Francisca Fanggidaej, Nenek Reza Rahadian yang Perjuangannya Dihapus Sejarah
KOMPAS.com – Francisca Fanggidaej adalah nenek dari aktor Reza Rahadian, yang turut berjuang demi kemerdekaan Indonesia sejak usianya masih muda.
Namanya jarang ditemukan dalam jajaran pejuang perempuan Indonesia, karena memang tidak diberi tempat oleh rezim Orde Baru.
Hidup Francisca Fanggidaej penuh liku, terutama setelah malapetaka besar yang mengikuti peristiwa G30S 1965, yang diklaim didalangi oleh Partai Komunis Indonesia (PKI).
Karena latar belakang politik dan stigma komunis yang melekat padanya, Francisca Fanggidaej yang tengah mengemban misi di luar negeri, sempat “hilang” bersamaan dengan pembersihan unsur-unsur PKI oleh rezim Soeharto.
Ia tidak bisa pulang ke negerinya sendiri, pernah ditolong oleh Fidel Castro (diktator Kuba), menjadi eksil selama hampir 40 tahun, dan baru bisa pulang ke Indonesia pada 2003.
Berikut ini kisah Francisca Fanggidaej
Baca juga: Rohana Kudus, Wartawan Perempuan Pertama di Indonesia
Lahirnya Putri “Belanda Hitam”
Francisca Casparina Fanggidaej lahir pada 16 Agustus 1925 di Noel Mina, Pulau Timor.
Ia merupakan putri dari pasangan Magda Mael dan Gottlieb Fanggidaej, seorang kepala pengawas Burgerlijke Openbare Warken (sekarang Dinas Pekerjaan Umum).
Pekerjaan sang ayah membuat Sisca -panggilan akrab Francisca Fanggidaej- dan keluarganya kerap dipanggil “Belanda Hitam”, karena statusnya secara hukum sama dengan orang Belanda.
Meski bisa bersekolah bersama anak-anak keturunan Belanda, Sisca kecil gusar akan ketimpangan-ketimpangan yang terjadi di sekitarnya.
Kegelisahan dalam dirinya itulah yang menumbuhkan kesadaran antikolonialisme dan membuatnya terjun langsung untuk berjuang demi kemerdekaan bangsa Indonesia.
Pada masa pendudukan Jepang, Sisca mulai aktif terlibat diskusi dengan pemuda-pemuda Maluku.

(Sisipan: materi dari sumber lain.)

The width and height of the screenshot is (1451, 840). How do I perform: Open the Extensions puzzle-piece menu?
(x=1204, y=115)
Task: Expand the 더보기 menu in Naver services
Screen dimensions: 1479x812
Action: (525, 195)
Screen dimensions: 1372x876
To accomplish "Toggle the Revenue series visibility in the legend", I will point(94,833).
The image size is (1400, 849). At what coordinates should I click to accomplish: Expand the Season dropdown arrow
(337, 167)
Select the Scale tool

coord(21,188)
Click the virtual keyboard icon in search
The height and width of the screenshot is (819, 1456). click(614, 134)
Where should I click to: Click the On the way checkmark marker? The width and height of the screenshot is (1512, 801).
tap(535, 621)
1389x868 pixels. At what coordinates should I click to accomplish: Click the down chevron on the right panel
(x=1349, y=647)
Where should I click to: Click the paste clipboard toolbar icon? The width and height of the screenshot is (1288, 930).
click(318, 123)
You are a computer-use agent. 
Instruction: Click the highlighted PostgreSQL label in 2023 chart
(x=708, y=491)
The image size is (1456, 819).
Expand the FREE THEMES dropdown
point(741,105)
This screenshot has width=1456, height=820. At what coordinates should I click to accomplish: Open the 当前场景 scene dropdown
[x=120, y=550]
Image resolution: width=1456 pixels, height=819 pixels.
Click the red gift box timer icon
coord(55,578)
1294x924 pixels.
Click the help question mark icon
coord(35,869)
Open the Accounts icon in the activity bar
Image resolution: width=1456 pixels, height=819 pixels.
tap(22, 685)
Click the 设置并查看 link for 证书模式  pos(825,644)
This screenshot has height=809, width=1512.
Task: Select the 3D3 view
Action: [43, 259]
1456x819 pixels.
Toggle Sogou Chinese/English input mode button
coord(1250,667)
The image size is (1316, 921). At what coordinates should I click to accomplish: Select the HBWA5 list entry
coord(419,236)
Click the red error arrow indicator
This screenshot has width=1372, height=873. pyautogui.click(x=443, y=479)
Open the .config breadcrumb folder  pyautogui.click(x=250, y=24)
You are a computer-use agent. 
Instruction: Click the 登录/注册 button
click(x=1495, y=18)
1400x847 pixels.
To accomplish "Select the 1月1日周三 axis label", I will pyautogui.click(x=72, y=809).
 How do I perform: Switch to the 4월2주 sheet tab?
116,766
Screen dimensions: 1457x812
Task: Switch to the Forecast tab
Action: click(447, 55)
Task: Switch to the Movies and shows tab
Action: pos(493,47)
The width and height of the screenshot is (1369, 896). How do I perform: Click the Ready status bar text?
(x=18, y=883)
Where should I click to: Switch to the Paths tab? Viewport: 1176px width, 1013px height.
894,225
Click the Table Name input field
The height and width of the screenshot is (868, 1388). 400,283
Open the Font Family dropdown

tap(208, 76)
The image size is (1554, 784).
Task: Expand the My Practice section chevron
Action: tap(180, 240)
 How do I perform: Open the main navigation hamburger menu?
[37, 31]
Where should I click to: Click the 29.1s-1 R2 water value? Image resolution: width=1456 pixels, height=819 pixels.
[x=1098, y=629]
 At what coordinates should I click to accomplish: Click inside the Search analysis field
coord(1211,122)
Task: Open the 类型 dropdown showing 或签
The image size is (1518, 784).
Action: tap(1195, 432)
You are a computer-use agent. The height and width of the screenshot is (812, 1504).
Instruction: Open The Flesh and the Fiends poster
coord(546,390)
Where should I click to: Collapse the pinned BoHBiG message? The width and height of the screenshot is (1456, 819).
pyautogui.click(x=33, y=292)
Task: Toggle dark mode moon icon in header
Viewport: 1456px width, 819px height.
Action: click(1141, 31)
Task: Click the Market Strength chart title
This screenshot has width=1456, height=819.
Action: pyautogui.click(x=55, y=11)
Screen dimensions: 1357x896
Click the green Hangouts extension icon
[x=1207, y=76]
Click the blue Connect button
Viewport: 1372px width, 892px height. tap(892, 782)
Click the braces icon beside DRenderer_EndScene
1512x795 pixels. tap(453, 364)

Baca juga: Sri Koesnapsijah, Penulis Perempuan yang Terimbas Penumpasan G30S
Memperjuangkan kemerdekaan di forum internasional
Setelah proklamasi kemerdekaan Indonesia, Francisca Fanggidaej berjuang bersama Pemuda Republik Indonesia (PRI) di Surabaya.
Mengutip BBC News Indonesia, Francisca turut menghadiri Kongres Pemuda Seluruh Indonesia di Yogyakarta pada 10-11 November 1945.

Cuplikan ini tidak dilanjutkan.